Stored records
· · · · · · ·

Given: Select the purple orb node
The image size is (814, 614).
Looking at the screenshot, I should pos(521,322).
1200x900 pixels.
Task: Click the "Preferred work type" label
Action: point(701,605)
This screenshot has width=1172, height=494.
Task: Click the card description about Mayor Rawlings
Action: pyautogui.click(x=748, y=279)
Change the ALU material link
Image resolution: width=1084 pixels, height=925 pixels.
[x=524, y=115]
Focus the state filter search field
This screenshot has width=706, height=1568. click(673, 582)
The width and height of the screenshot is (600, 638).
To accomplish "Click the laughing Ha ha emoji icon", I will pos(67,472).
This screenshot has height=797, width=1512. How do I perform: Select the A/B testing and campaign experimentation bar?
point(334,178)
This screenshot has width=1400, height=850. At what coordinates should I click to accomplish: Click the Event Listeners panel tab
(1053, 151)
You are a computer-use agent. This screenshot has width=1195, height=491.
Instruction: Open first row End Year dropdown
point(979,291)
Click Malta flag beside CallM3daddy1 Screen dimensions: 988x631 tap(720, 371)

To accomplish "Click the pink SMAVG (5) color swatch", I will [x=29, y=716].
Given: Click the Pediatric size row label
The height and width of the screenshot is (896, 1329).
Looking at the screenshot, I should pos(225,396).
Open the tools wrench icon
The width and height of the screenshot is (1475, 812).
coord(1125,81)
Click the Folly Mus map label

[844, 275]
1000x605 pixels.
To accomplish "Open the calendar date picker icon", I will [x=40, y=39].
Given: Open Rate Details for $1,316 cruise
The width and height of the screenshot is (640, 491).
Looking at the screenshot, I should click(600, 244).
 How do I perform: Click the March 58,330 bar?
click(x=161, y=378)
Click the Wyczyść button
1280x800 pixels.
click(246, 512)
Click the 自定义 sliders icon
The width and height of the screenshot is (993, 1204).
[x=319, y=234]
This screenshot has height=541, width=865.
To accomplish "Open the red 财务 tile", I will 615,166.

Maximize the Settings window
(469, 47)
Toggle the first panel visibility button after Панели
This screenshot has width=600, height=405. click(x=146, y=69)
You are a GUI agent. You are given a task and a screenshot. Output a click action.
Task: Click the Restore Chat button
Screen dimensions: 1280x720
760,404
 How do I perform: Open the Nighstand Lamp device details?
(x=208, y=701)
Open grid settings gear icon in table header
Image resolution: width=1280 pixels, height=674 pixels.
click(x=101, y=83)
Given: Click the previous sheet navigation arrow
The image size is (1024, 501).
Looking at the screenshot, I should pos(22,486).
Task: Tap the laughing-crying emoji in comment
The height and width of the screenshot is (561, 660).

· · · · · · ·

=== Goal of the exercise ===
Write out every record exactly as it appears above.

=== Written answer ===
Given: Select the purple orb node
The image size is (814, 614).
Looking at the screenshot, I should pos(521,322).
1200x900 pixels.
Task: Click the "Preferred work type" label
Action: point(701,605)
This screenshot has width=1172, height=494.
Task: Click the card description about Mayor Rawlings
Action: pyautogui.click(x=748, y=279)
Change the ALU material link
Image resolution: width=1084 pixels, height=925 pixels.
[x=524, y=115]
Focus the state filter search field
This screenshot has width=706, height=1568. click(673, 582)
The width and height of the screenshot is (600, 638).
To accomplish "Click the laughing Ha ha emoji icon", I will pos(67,472).
This screenshot has height=797, width=1512. How do I perform: Select the A/B testing and campaign experimentation bar?
point(334,178)
This screenshot has width=1400, height=850. At what coordinates should I click to accomplish: Click the Event Listeners panel tab
(1053, 151)
You are a computer-use agent. This screenshot has width=1195, height=491.
Instruction: Open first row End Year dropdown
point(979,291)
Click Malta flag beside CallM3daddy1 Screen dimensions: 988x631 tap(720, 371)

To accomplish "Click the pink SMAVG (5) color swatch", I will [x=29, y=716].
Given: Click the Pediatric size row label
The height and width of the screenshot is (896, 1329).
Looking at the screenshot, I should pos(225,396).
Open the tools wrench icon
The width and height of the screenshot is (1475, 812).
coord(1125,81)
Click the Folly Mus map label

[844, 275]
1000x605 pixels.
To accomplish "Open the calendar date picker icon", I will [x=40, y=39].
Given: Open Rate Details for $1,316 cruise
The width and height of the screenshot is (640, 491).
Looking at the screenshot, I should click(600, 244).
 How do I perform: Click the March 58,330 bar?
click(x=161, y=378)
Click the Wyczyść button
1280x800 pixels.
click(246, 512)
Click the 自定义 sliders icon
The width and height of the screenshot is (993, 1204).
[x=319, y=234]
This screenshot has height=541, width=865.
To accomplish "Open the red 财务 tile", I will 615,166.

Maximize the Settings window
(469, 47)
Toggle the first panel visibility button after Панели
This screenshot has width=600, height=405. click(x=146, y=69)
You are a GUI agent. You are given a task and a screenshot. Output a click action.
Task: Click the Restore Chat button
Screen dimensions: 1280x720
760,404
 How do I perform: Open the Nighstand Lamp device details?
(x=208, y=701)
Open grid settings gear icon in table header
Image resolution: width=1280 pixels, height=674 pixels.
click(x=101, y=83)
Given: Click the previous sheet navigation arrow
The image size is (1024, 501).
Looking at the screenshot, I should pos(22,486).
Task: Tap the laughing-crying emoji in comment
The height and width of the screenshot is (561, 660).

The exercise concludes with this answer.